### EXCERPTED RECORDS
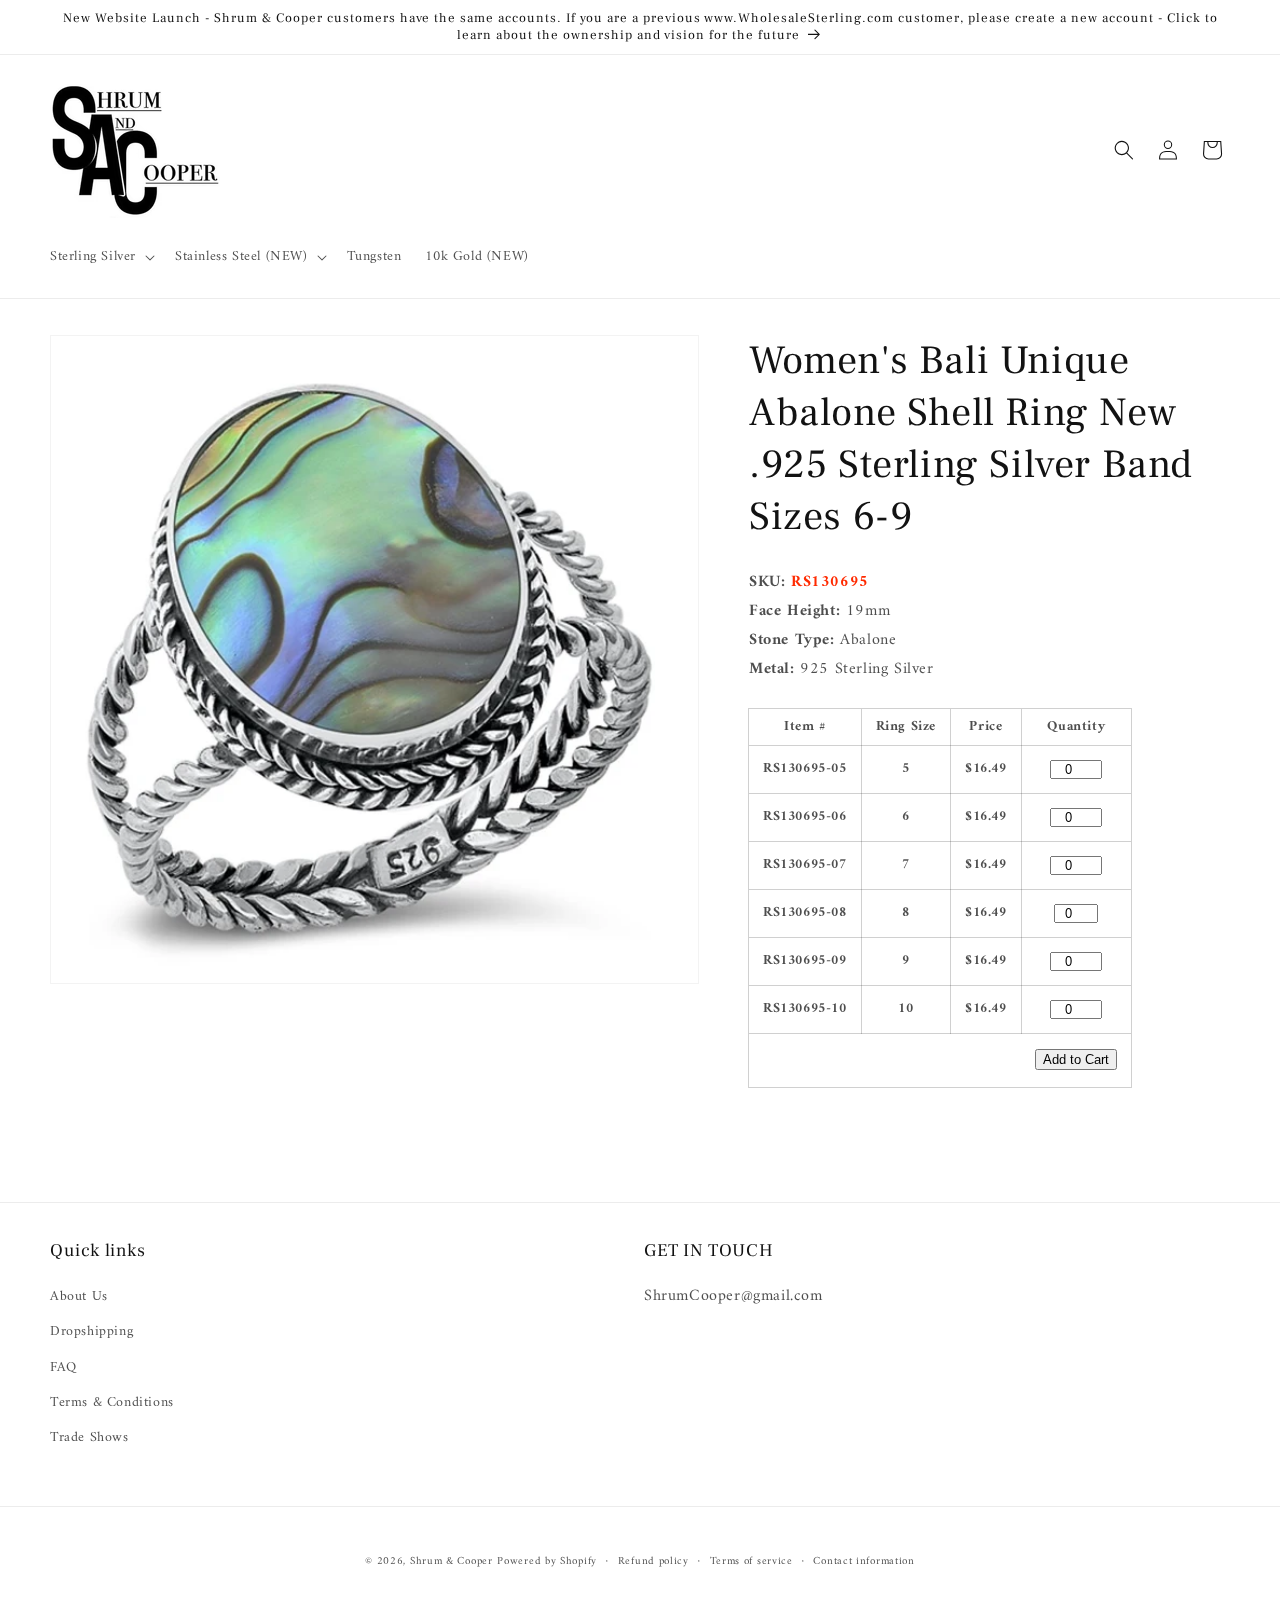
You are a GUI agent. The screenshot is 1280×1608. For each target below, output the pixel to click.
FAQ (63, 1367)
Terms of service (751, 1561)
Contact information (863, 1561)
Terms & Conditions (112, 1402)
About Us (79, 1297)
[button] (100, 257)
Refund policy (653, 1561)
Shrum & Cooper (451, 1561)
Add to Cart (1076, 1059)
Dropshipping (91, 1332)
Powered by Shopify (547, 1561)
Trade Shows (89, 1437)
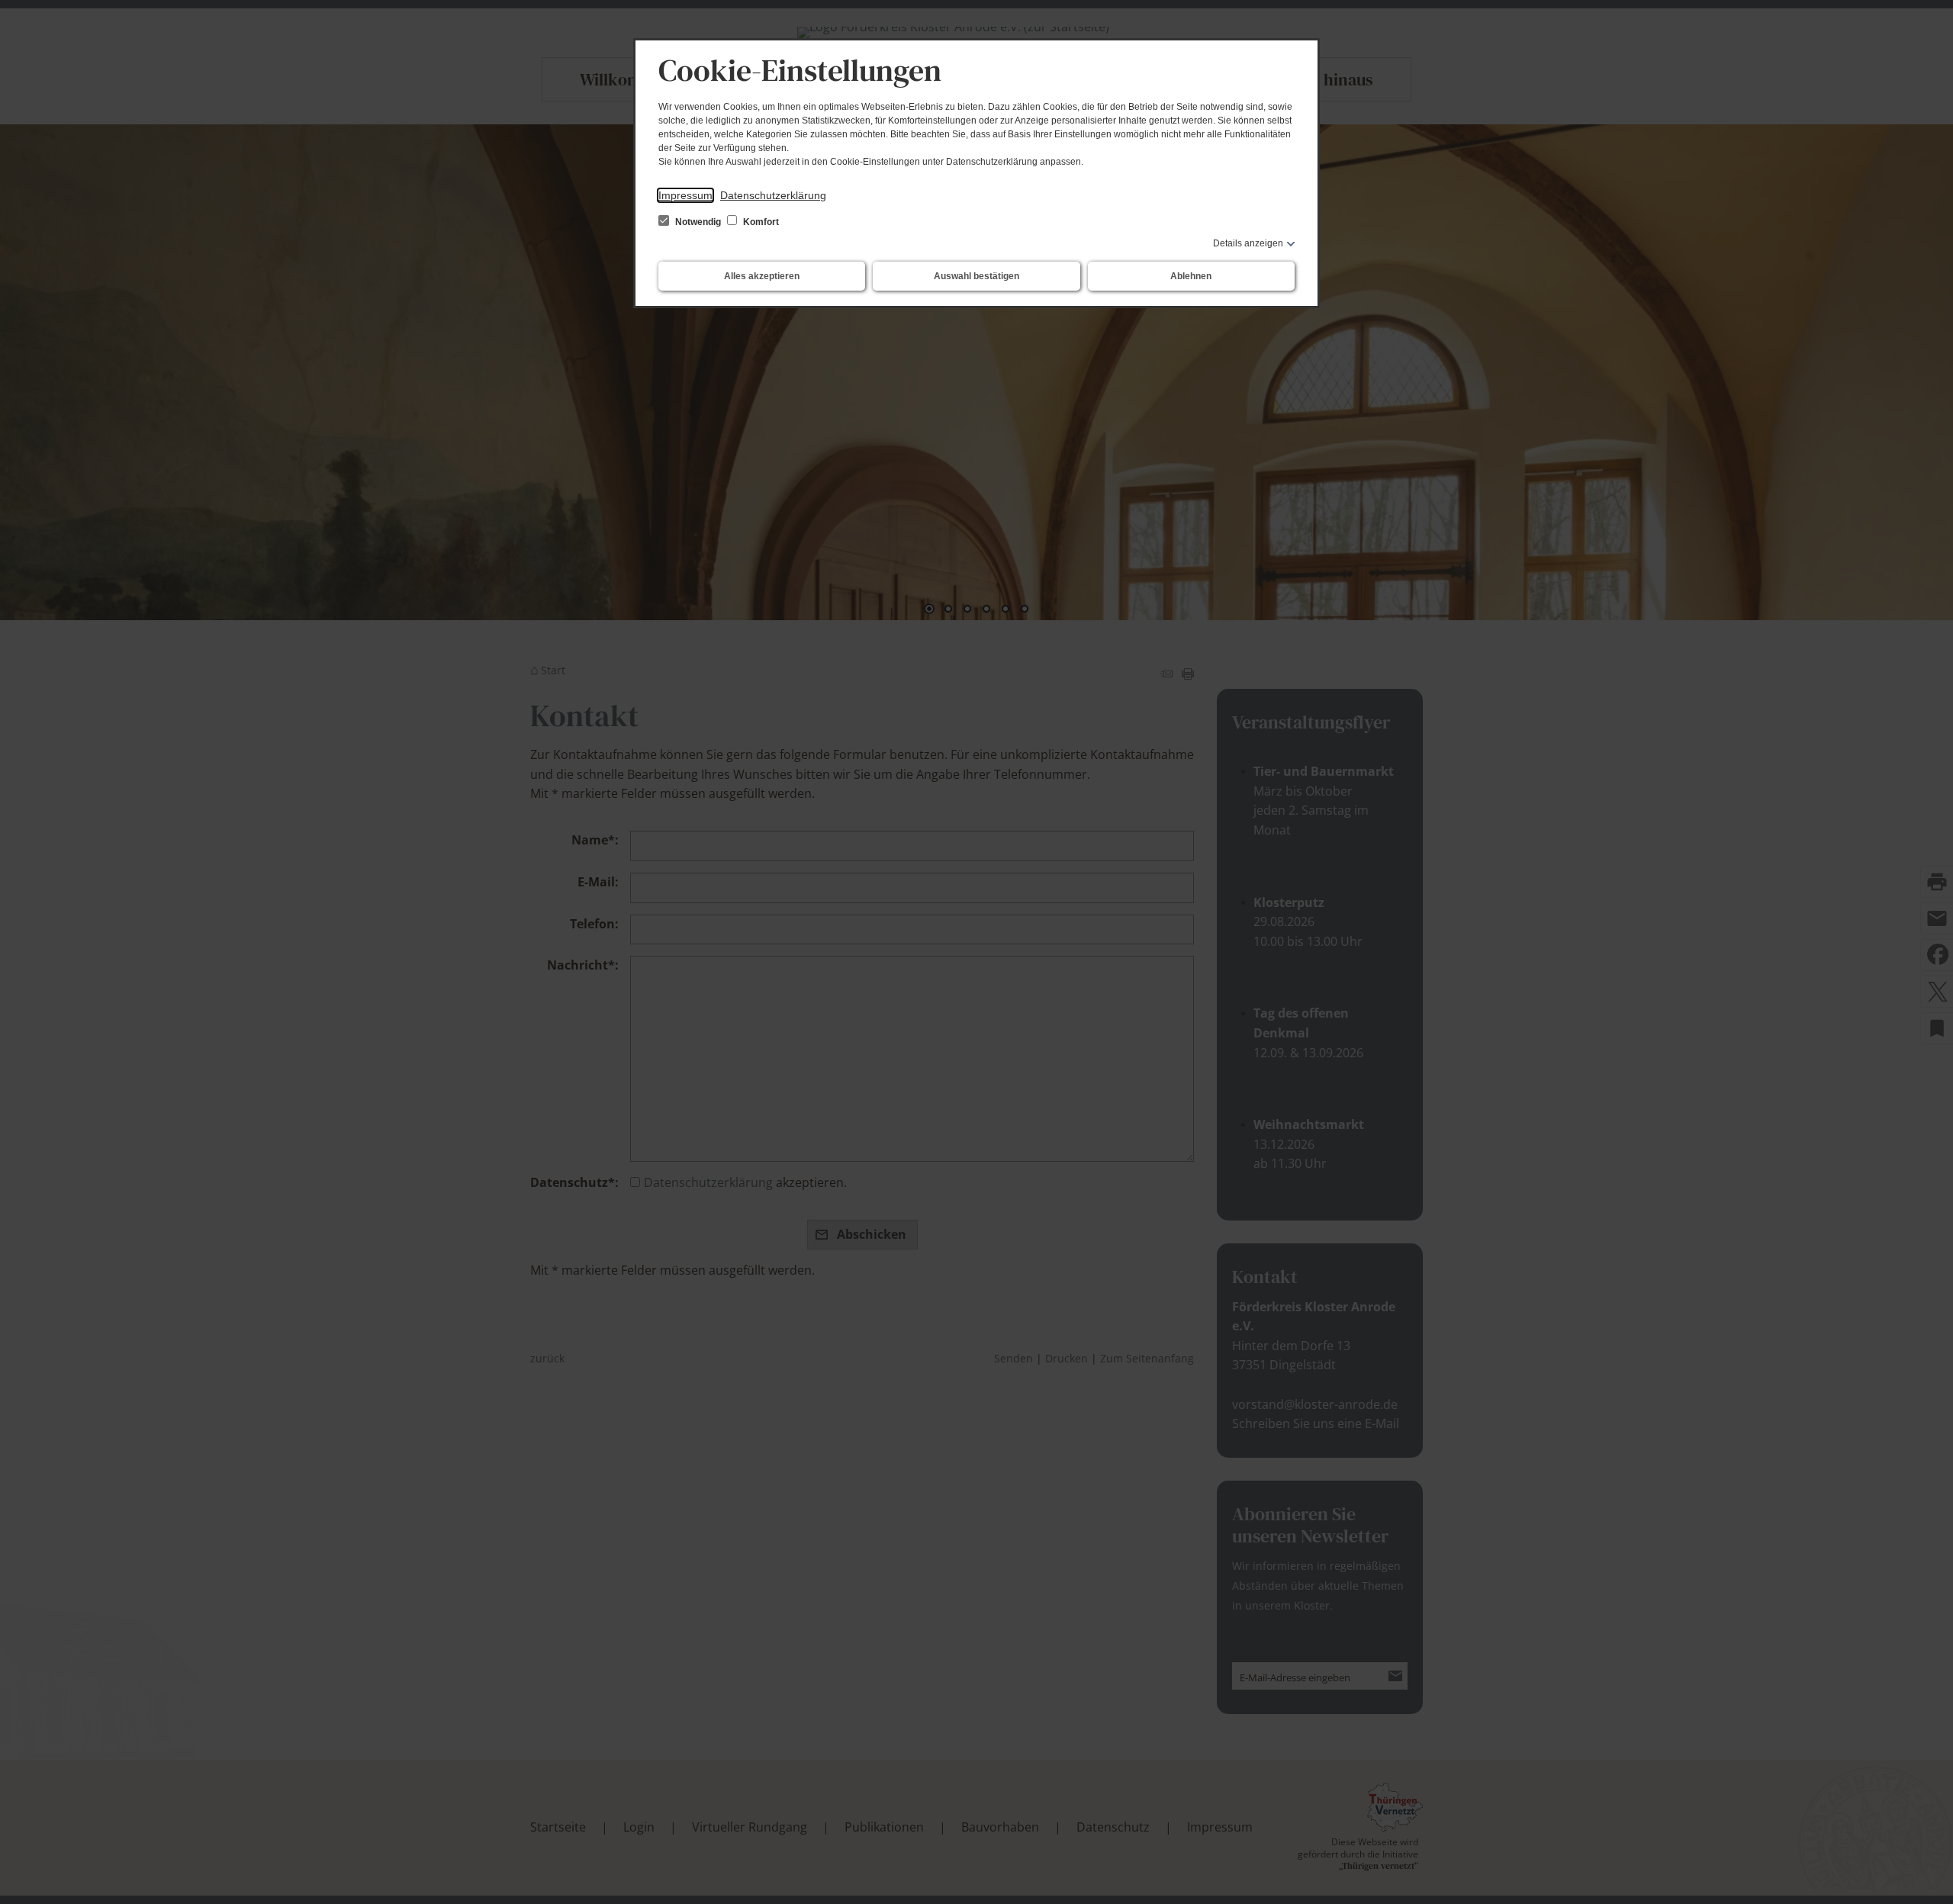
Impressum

* * *

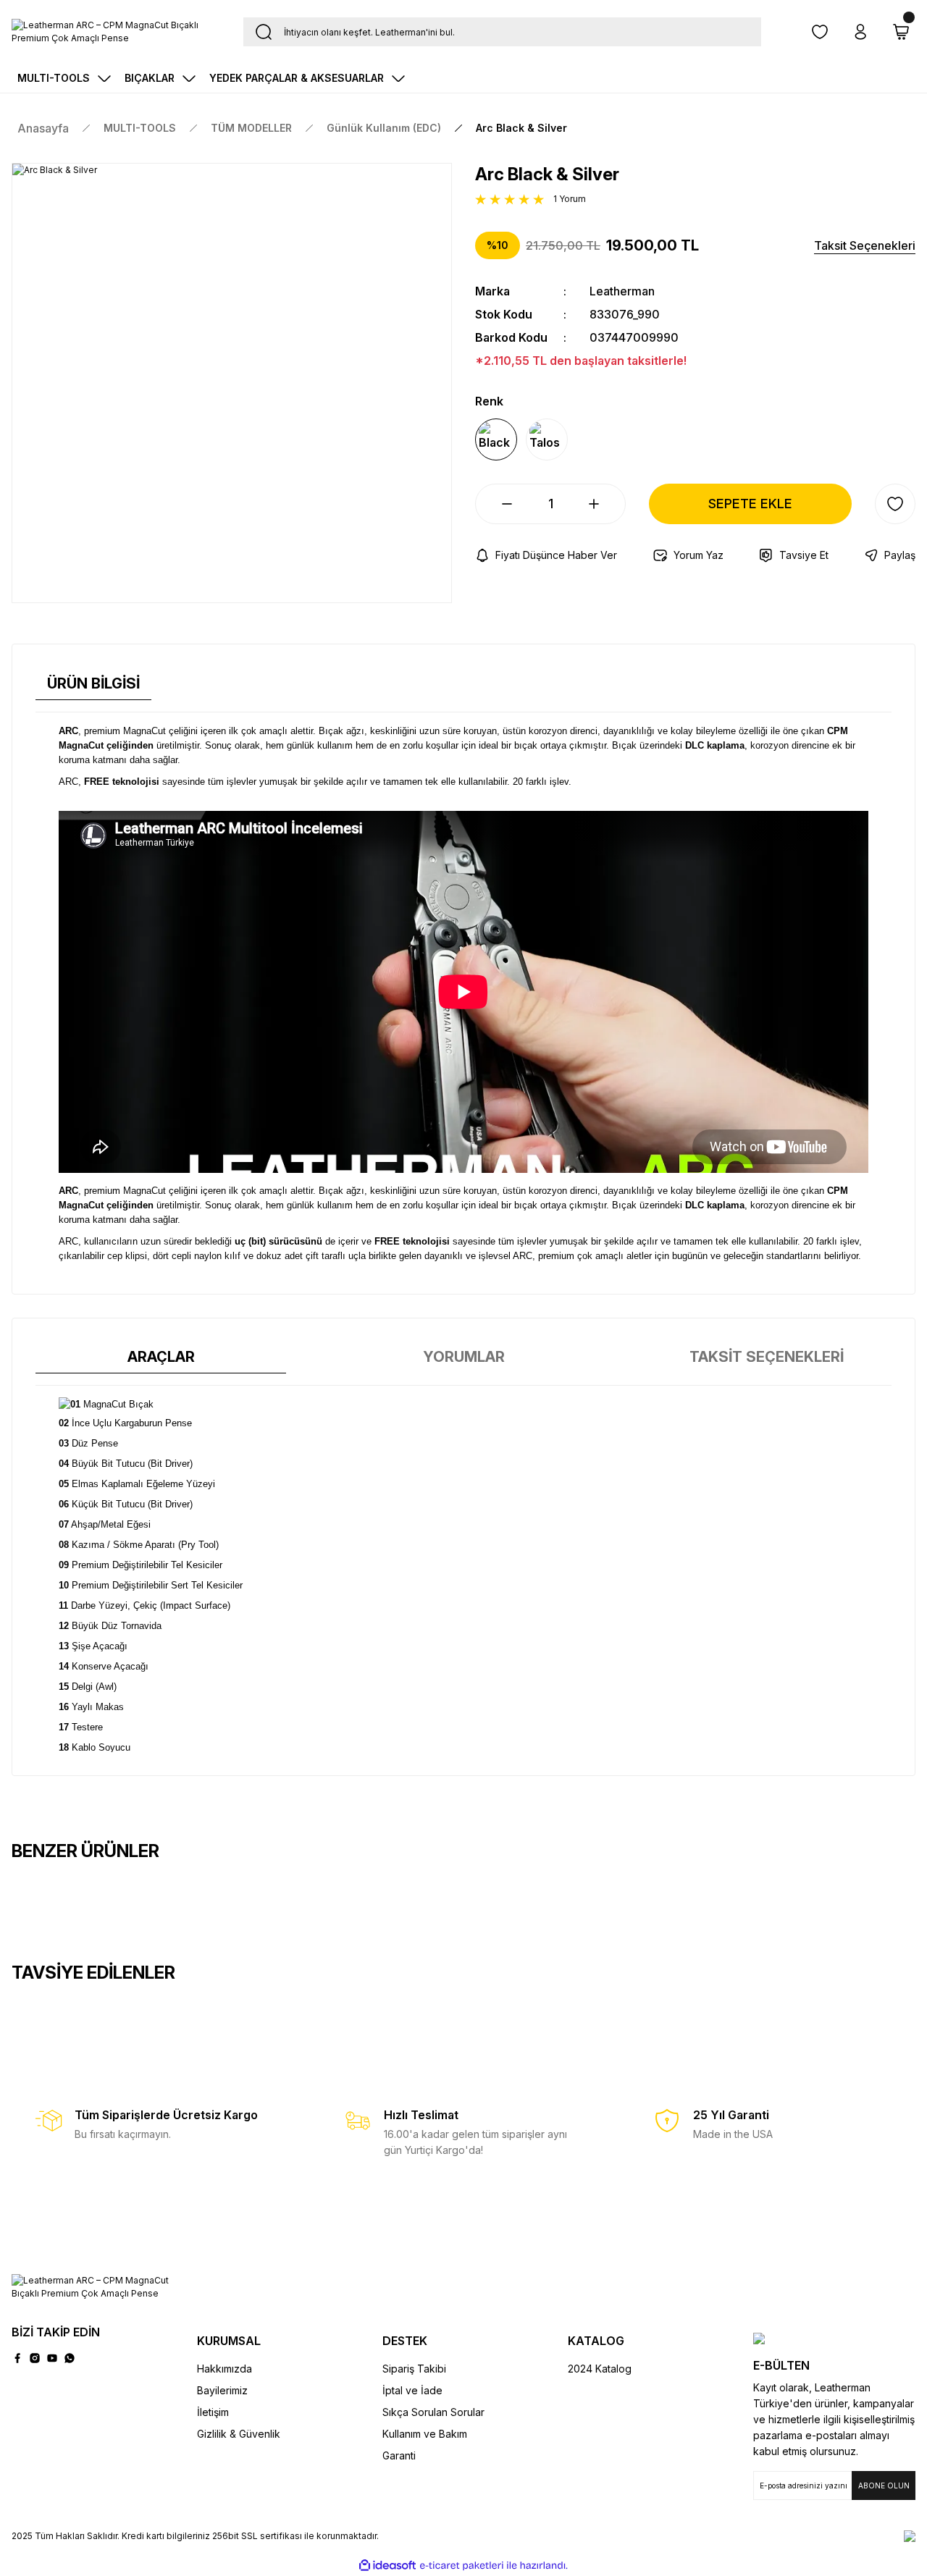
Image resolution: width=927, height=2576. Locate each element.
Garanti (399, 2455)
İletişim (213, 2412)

### AIM OF THE TASK
State how many lines in the records above contain the word "each". Write the number alone.

### RESULT BELOW
2